Attacking Graph-Based Classification without Changing Existing Connections

Abstract

In recent years, with the rapid development of machine learning in various domains, more and more studies have shown that machine learning models are vulnerable to adversarial attacks. However, most existing researches on adversarial machine learning study non-graph data, such as images and text. Though some previous works on graph data have shown that adversaries can make graph-based classification methods unreliable by adding perturbations to features or adjacency matrices of existing nodes, these kinds of attacks sometimes have limitations for real-world applications.
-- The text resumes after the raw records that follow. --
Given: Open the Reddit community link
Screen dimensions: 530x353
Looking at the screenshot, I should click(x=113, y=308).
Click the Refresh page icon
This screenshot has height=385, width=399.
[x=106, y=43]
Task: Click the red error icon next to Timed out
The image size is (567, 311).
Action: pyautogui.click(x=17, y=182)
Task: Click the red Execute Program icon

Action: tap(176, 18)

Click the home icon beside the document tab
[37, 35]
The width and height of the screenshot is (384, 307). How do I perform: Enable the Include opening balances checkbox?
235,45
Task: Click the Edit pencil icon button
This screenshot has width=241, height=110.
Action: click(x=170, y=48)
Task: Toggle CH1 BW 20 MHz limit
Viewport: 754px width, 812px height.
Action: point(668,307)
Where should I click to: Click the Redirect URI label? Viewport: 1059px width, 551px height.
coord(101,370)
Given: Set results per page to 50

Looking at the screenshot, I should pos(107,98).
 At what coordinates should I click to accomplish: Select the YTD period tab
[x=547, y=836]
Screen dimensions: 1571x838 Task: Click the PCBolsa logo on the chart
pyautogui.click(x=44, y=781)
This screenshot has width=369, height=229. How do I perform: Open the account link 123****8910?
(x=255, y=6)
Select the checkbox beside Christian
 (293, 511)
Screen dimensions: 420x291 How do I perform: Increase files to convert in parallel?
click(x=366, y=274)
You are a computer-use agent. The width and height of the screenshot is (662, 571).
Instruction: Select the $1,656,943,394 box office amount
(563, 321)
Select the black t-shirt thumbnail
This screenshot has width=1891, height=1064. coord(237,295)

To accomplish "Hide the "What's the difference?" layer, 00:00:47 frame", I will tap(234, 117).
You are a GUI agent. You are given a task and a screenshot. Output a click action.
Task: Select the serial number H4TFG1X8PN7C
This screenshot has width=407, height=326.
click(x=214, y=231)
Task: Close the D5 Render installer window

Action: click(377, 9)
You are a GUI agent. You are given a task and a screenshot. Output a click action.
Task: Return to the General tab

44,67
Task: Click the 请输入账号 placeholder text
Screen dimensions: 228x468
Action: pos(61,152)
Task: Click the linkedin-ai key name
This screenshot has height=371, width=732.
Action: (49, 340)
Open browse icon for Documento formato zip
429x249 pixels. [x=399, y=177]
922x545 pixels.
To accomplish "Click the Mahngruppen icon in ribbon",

For example, to launch such attacks in real social networks, the attacker cannot force two good users to change (e.g., remove) the connection between them, which means that the attacker can not launch such attacks. In this paper, we propose a novel attack on collective classification methods by adding fake nodes into existing graphs. Our attack is more realistic and practical than the attack mentioned above. For instance, in a real social network, an attacker only needs to create some fake accounts and connect them to existing users without modifying the connections among existing users. We formulate the new attack as an optimization problem and utilize a gradient-based method to generate edges of newly added fake nodes. Our extensive experiments show that the attack can not only make new fake nodes evade detection, but also make the detector misclassify most of the target nodes. The proposed new attack is very effective and can achieve up to 100% False Negative Rates (FNRs) for both the new node set and the target node set.